In the aftermath of the passage of Obamacare, the polls have not shifted in favor of the big-government program as the bill’s supporters promised they would.  We have learned how the legislation will increase the cost of individual premiums, add to the paperwork burden of small business, cause over half of employers relinquish their health care plans, force employers to cut jobs, create longer waits in emergency roomshurt the earnings of corporations and just plain increase health care costs.

No wonder Democrats aren’t running on what they billed as their signature achievement of the current Congress.  I mean, you’d think that if the “reform” they’ve been itching for for generations was such a boon for the American people, they’d make it rather than those evil, horrible, no good, very bad Republicans the theme of their fall campaigns.

As Byron York observes:

Say you’re a Democratic member of Congress.
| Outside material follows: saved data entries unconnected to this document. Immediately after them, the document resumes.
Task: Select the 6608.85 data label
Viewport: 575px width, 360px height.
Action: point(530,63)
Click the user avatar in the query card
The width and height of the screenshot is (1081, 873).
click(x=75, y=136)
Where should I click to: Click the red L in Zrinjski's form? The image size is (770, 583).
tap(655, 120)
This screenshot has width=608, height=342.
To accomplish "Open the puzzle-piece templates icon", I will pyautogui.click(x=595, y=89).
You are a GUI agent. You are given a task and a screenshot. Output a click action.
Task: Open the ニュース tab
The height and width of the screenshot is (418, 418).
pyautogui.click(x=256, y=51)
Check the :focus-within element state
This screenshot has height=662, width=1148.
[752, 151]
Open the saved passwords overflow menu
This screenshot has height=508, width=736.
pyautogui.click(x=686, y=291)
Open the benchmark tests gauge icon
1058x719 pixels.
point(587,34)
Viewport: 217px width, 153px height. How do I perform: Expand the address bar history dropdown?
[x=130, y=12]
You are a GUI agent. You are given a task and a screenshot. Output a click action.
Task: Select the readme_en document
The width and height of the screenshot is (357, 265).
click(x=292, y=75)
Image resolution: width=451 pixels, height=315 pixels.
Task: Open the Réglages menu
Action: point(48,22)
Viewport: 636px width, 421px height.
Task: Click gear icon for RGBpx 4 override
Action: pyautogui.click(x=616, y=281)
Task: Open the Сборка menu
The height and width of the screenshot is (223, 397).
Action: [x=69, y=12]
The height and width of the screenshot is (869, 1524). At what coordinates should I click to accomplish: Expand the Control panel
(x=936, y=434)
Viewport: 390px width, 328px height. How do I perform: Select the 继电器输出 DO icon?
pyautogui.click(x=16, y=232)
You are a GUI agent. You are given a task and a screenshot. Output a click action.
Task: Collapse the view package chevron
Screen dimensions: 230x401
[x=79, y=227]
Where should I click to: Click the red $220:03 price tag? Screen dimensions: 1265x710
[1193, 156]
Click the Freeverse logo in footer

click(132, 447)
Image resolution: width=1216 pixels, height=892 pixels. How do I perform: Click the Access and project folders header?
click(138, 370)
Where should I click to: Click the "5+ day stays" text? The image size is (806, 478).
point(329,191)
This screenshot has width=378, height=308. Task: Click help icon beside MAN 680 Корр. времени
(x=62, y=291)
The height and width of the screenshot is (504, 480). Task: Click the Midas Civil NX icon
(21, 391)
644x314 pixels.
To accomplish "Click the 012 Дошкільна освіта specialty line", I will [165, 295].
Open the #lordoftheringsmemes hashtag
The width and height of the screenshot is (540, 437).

You proudly cast your vote for Obamacare, you cheered when House Speaker Nancy Pelosi hailed it as the achievement of a generation and you scoffed at Republicans who vowed to repeal it. Now you’re running for re-election, and a voter asks: What is the most important thing you’ve done in the last two years?

The answer should be easy. In passing the national health care bill, you accomplished something your party dreamed of for decades. It was your most important vote, and now is the time to take credit for it.

Except it’s not.

No wonder, York adds, the incumbent “party is in retreat. The public’s disapproval of Obamacare hasn’t changed in the last five months” and many Democrats “admit hat Obamacare won’t cut costs or reduce deficits, they open themselves up to a more serious charge: they spent a year working on something that will actually cost jobs and make things worse.

Well, it looked good on paper.  And in the dreams of those who see government intervention as the answer to every problem.